=== ROWS ===

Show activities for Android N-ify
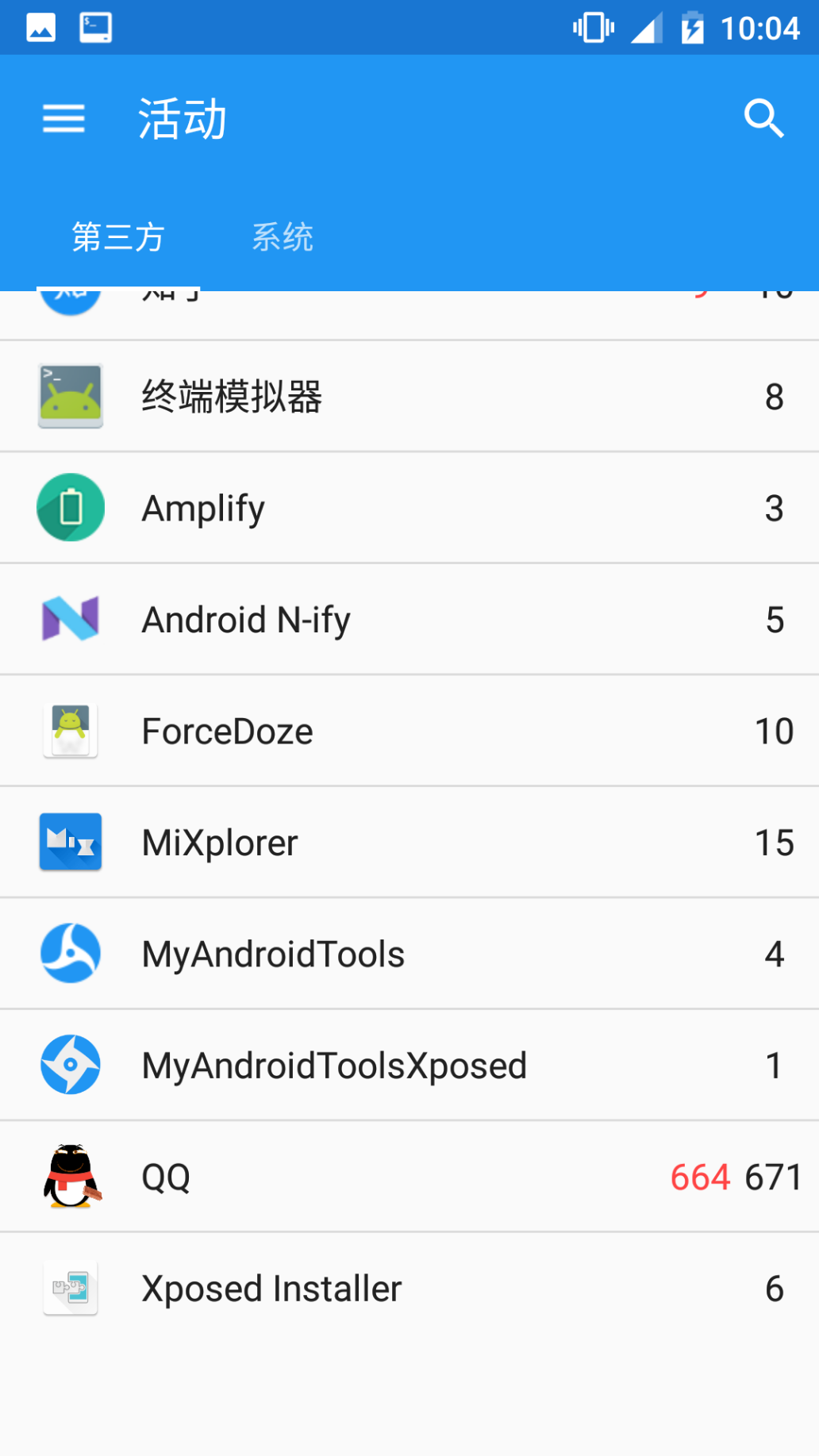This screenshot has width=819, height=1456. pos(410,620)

===
=== ROWS ===

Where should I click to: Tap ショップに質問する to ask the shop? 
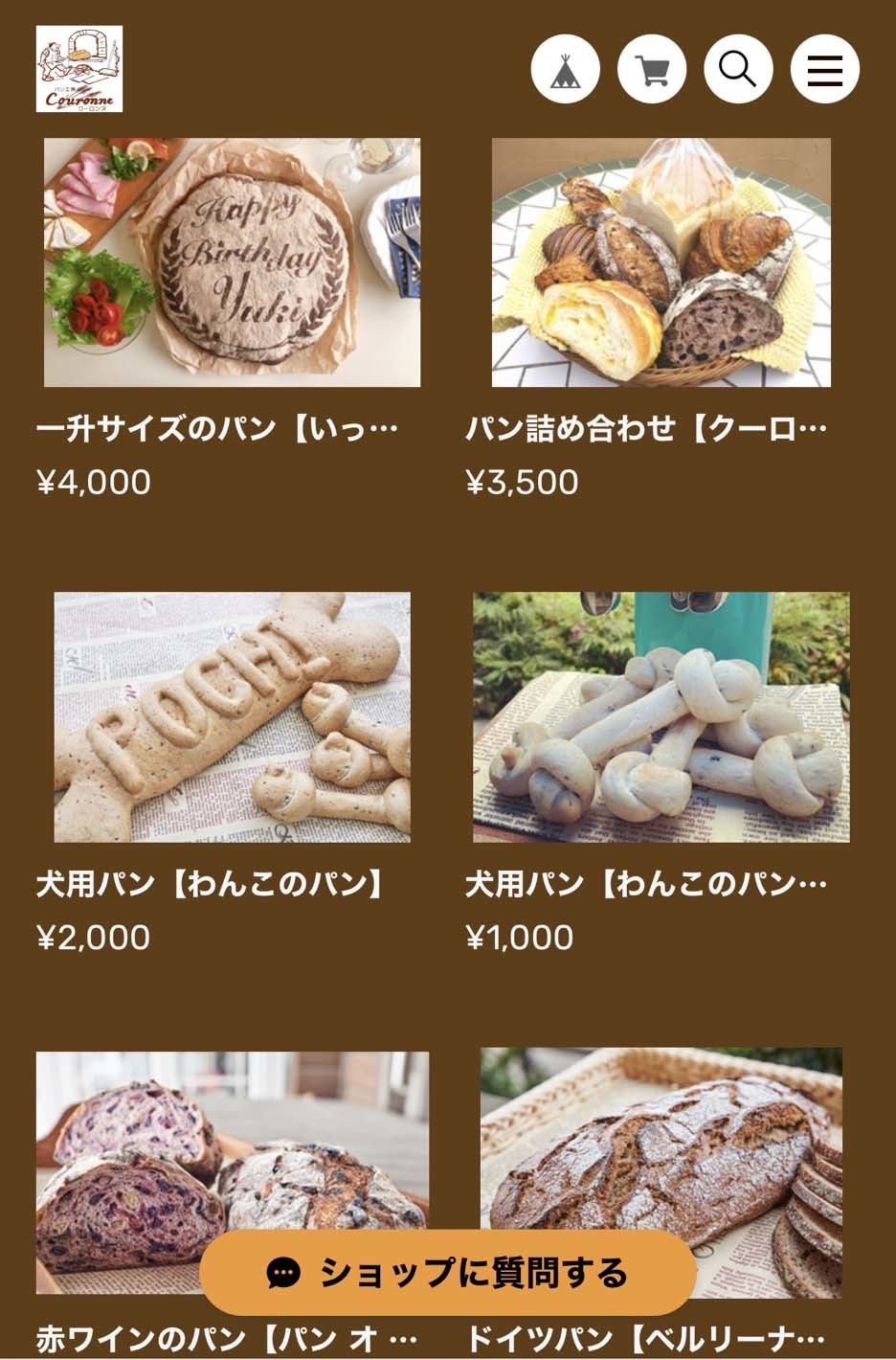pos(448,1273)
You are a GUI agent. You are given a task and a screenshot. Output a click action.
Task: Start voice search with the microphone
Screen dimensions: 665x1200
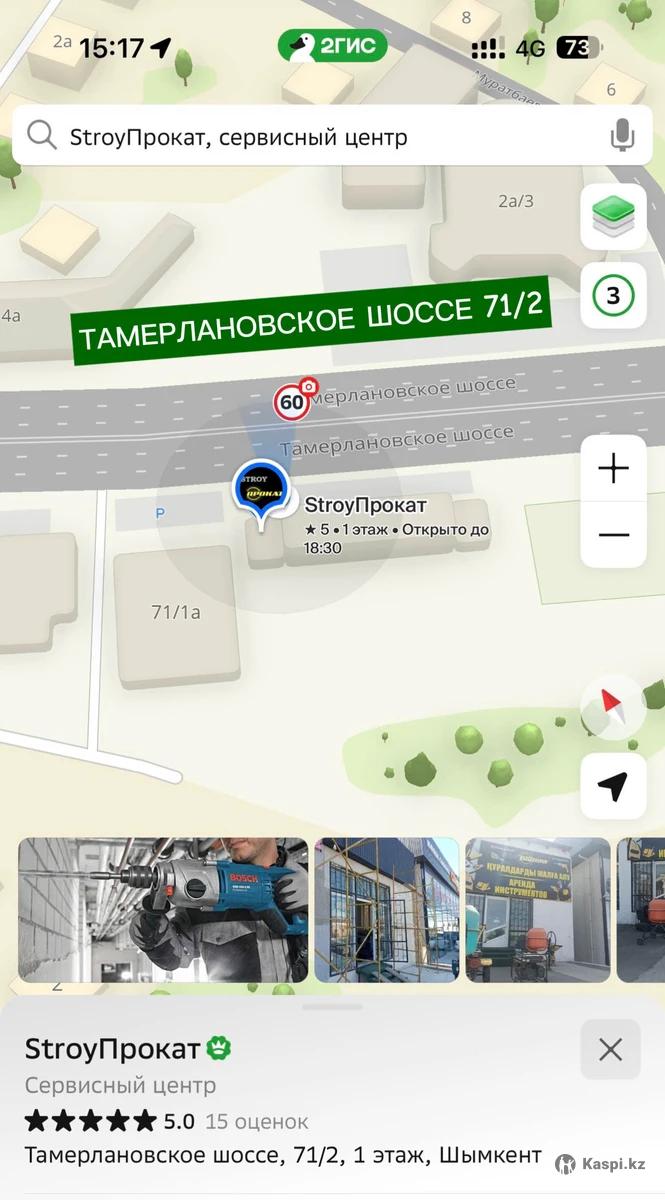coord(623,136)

===

TASK DESCRIPTION:
Reproduce the entries above word for word, from the line that contains "Where should I" through the line that contains "coord(623,136)", including both of those lines. Leave the pictures out of your copy.

SOLVED PROBLEM:
Where should I click to: Tap ショップに質問する to ask the shop? 
pos(448,1273)
You are a GUI agent. You are given a task and a screenshot. Output a click action.
Task: Start voice search with the microphone
Screen dimensions: 665x1200
coord(623,136)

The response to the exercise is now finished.